Rumah Dirobohkan, Hukum Dikesampingkan
Gelombang represi ini tidak berhenti pada penangkapan. Di wilayah Bareilly, Uttar Pradesh, ketegangan meningkat setelah ratusan warga turun ke jalan memprotes tindakan aparat terhadap para penulis kalimat “I Love Mohammed”. Aksi itu berujung bentrokan dengan polisi.
Salah satu tokoh agama terkenal, Maulana Tauqeer Raza, ikut ditangkap karena dianggap memprovokasi massa. Tak hanya itu, empat bangunan miliknya dirobohkan oleh otoritas setempat tanpa ada proses hukum.
Peristiwa semacam ini bukan yang pertama. Dalam beberapa tahun terakhir, perobohan rumah milik warga Muslim telah menjadi pola yang berulang di berbagai wilayah India. Pemerintah daerah berdalih bahwa bangunan-bangunan tersebut “ilegal”, namun investigasi menunjukkan bahwa pembongkaran sering dilakukan tanpa pemberitahuan, tanpa perintah pengadilan, dan dengan motif politik.
Padahal, Mahkamah Agung India telah menegaskan bahwa tindakan pembongkaran rumah tidak boleh dijadikan bentuk hukuman, apalagi dilakukan tanpa prosedur hukum yang sah. Namun, di lapangan, keputusan pengadilan sering kali tidak diindahkan.
Demokrasi dalam Ujian
Fenomena ini menunjukkan bagaimana demokrasi India, yang selama puluhan tahun dipuji sebagai contoh toleransi di Asia Selatan, kini menghadapi tantangan besar. Ketika ekspresi sederhana seperti “Saya Cinta Nabi Muhammad” bisa berujung pada penangkapan, muncul pertanyaan mendasar: apakah kebebasan beragama dan berekspresi masih memiliki tempat di India modern?
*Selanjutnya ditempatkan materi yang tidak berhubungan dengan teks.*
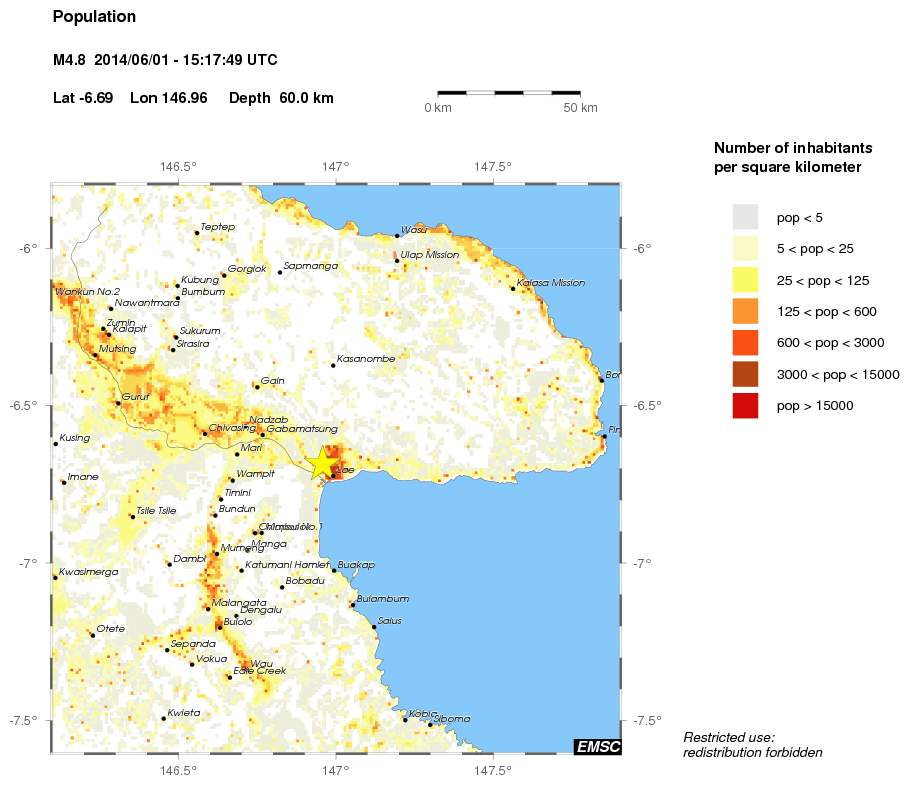Viewport: 910px width, 785px height.
Task: Click the Restricted use notice text
Action: click(752, 744)
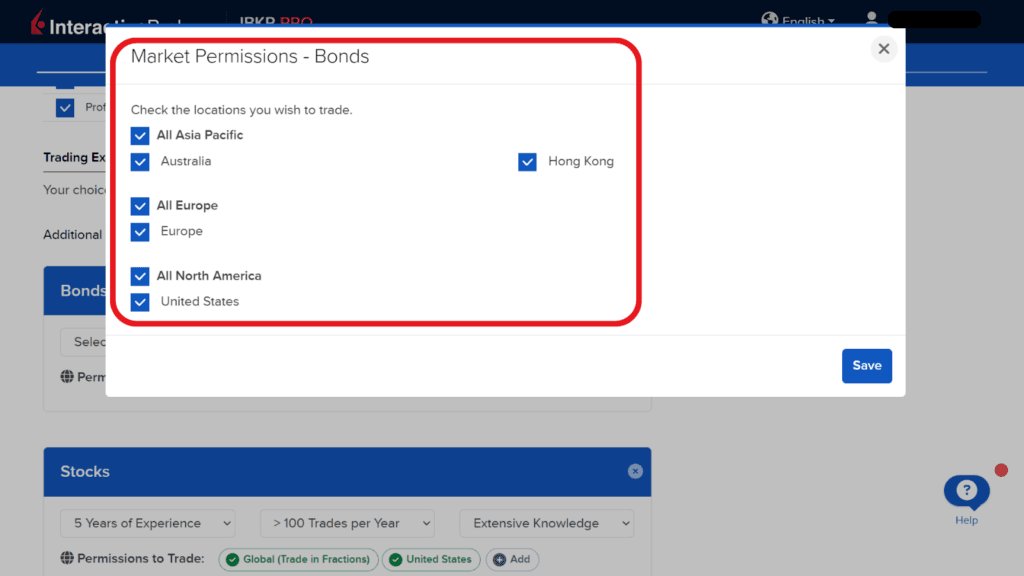Open the Extensive Knowledge dropdown
This screenshot has width=1024, height=576.
pos(546,523)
Bagi banyak warga Muslim, situasi ini menimbulkan rasa tidak aman dan ketidakpercayaan terhadap aparat negara. Mereka merasa menjadi warga kelas dua di tanah air sendiri.
Sementara itu, kelompok hak asasi manusia menyerukan kepada pemerintah India untuk menghentikan praktik diskriminatif dan menjamin perlindungan hukum bagi semua warga negara tanpa memandang agama. Dunia internasional pun mulai menyoroti kebijakan represif ini, terutama setelah beberapa video penangkapan beredar luas di media sosial dan memicu kecaman global.
Cinta yang Dibelokkan
Pada akhirnya, peristiwa ini memperlihatkan bagaimana sebuah kalimat cinta bisa dibelokkan menjadi simbol kebencian akibat politik identitas. “I Love Mohammed” seharusnya menjadi ungkapan damai, bukan alasan untuk menindas.
Namun di India hari ini, cinta justru dijadikan alat untuk mengukur kesetiaan terhadap ideologi mayoritas. Sementara hukum dan kemanusiaan terpinggirkan oleh kepentingan politik.
Bagi jutaan umat Islam di India, menulis “Saya Cinta Nabi Muhammad” kini bukan lagi sekadar ekspresi iman — melainkan tindakan keberanian yang bisa berujung penjara. Sebuah ironi di negeri yang konstitusinya menjunjung tinggi kebebasan beragama.